Via Query-Dependent Ranking

May 26, 2008 11:36 GMT  ·  By

When Microsoft took its sight of Yahoo, Chairman Bill Gates explained that the software giant would grow its search engine and online advertising businesses organically, focusing on innovation. The past year, the Redmond company poured in excess of $7 billion into research and development, and a potion of the funds went to improving Live Search. In this context, Roy Levin, Director, Silicon Valley Lab, explained that Query-Dependent Ranking, a research project, managed to produce double the relevance in web queries. In terms of Internet search, relevance is a critical aspect, one that Microsoft is continually striving to improve for Live Search to compete on par with rivals Google and Yahoo.

"You go to a search engine, you type in a bunch of words, you get back a bunch of query results, and you'd very much like to have those ordered by relevance so that the ones at the top are the ones of most importance or interest to you," Levin said. "The way that this was solved in search engines involves a variety of ranking algorithms, or ranking results. The classical way to do this, the page rank algorithm, uses the static structure of the Web graph. That is to say, it computes the relative interest of pages without paying attention at all to what your query was. What happens is that the query selects some subset of the pages, and then they're ranked based on this static notion."

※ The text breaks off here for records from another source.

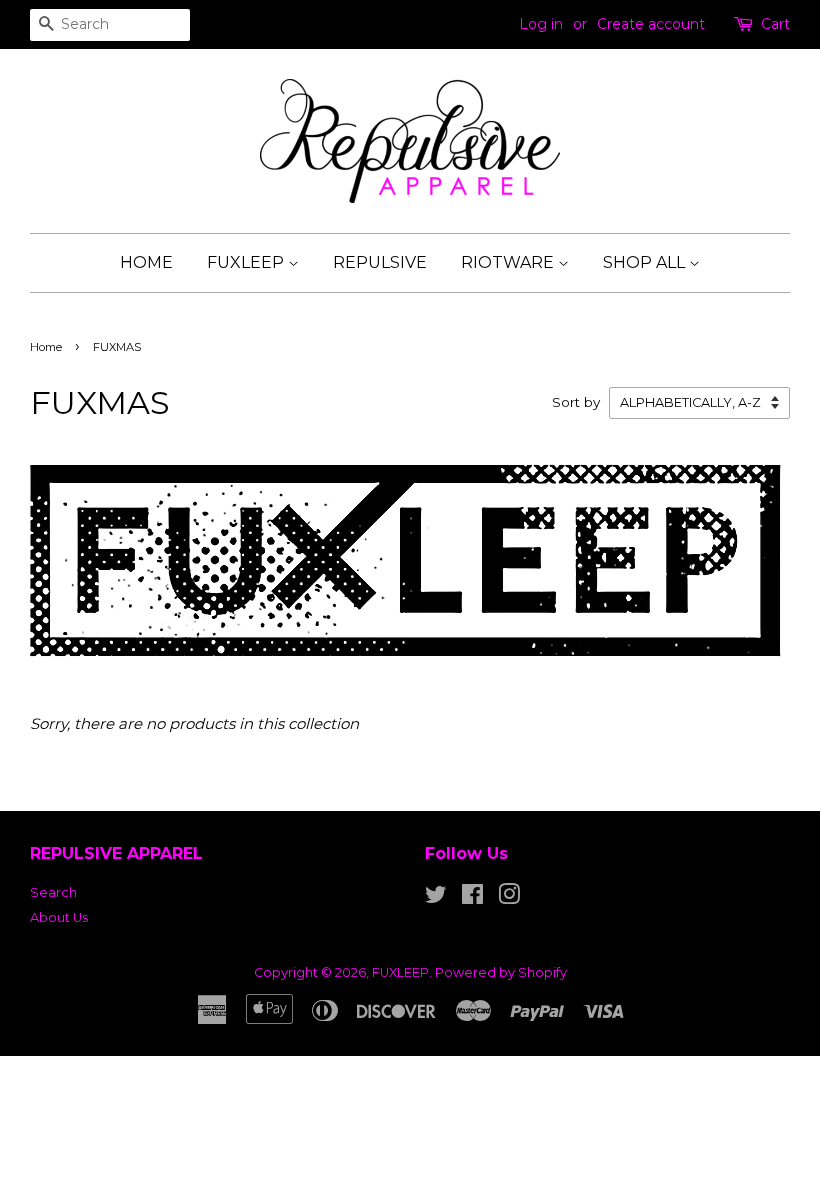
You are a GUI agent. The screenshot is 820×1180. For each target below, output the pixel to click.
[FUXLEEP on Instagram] (509, 898)
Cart (775, 24)
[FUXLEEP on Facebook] (472, 898)
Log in (541, 24)
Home (46, 347)
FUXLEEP (247, 262)
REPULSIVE (380, 262)
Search (53, 892)
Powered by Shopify (501, 972)
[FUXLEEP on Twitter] (436, 898)
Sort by (576, 402)
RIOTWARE (509, 262)
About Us (59, 917)
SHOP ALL (646, 262)
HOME (146, 262)
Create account (651, 24)
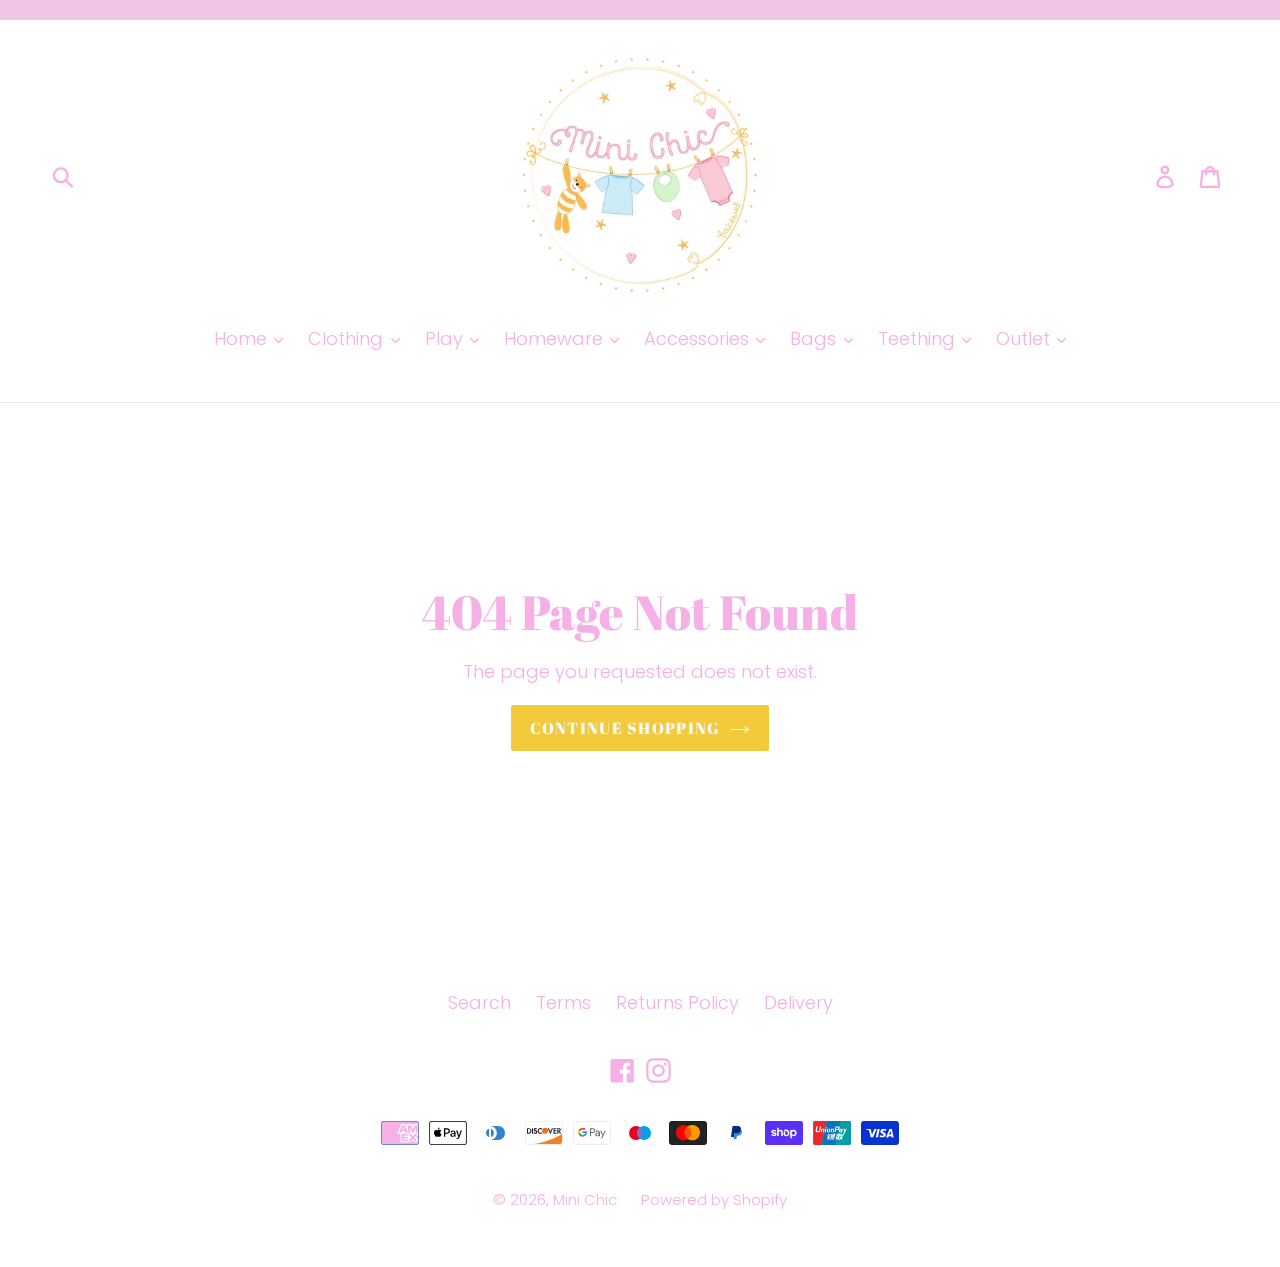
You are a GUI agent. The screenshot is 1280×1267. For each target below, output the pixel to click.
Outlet (1025, 338)
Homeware (556, 338)
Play (446, 338)
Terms (563, 1002)
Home (243, 338)
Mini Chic (587, 1199)
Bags (815, 338)
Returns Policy (677, 1002)
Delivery (798, 1002)
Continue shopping (625, 728)
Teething (919, 338)
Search (479, 1002)
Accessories (699, 338)
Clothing (348, 338)
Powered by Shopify (714, 1199)
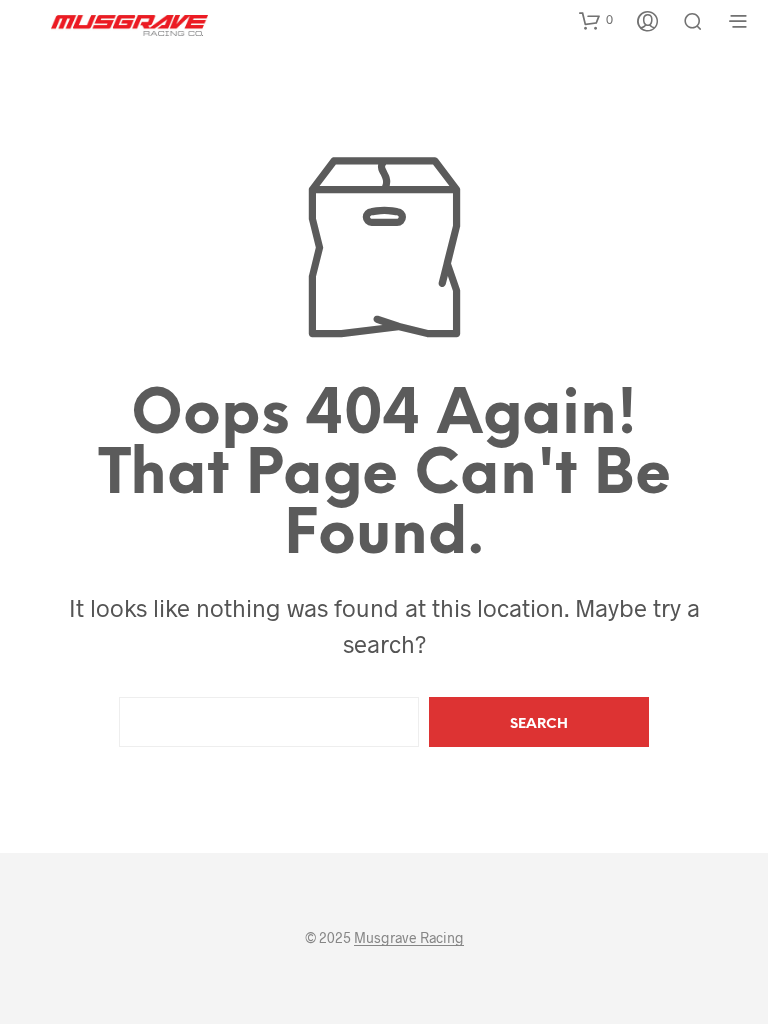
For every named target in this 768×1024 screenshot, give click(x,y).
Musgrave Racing (409, 938)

Another approach to focusing exclusively on the static structure of the Web graph is to also take into consideration the actual information included in users' queries. Such a strategy would bridge the query results compiled in a ranking system, with the actual pages returned by the search engines. The implementation of a system which understands the relationship between query information and items in the Web graph has so far failed to be successful. But Microsoft Research has apparently found a receipt which works.

Levin explained that the Query-Dependent Ranking project implements "some very specialized infrastructure to make it possible to analyze a variety of those algorithms at scale, which means having a representation of the Web graph, very large number of pages, that is extremely efficient to probe and to ask questions about, like where are all the pages that are two away from this one, either in the forward or the backward direction of the hyperlinks. Once you have a system like that, you can then go and analyze these graph algorithms, and discover what works best."

Microsoft's implementation demonstrated that specific algorithms can even double the relevance performance. According to Levin, incorporating query-specific data into the results delivers a superior user experience in terms of relevance.

"It may not seem like a lot, but people kill for a few percent in this area. So something that actually doubles the relevance is extremely attractive. And so what that tells us is that this query dependent ranking thing really does work, and now you can afford to go and invest in building infrastructure that will actually support that on a production scale," Levin added.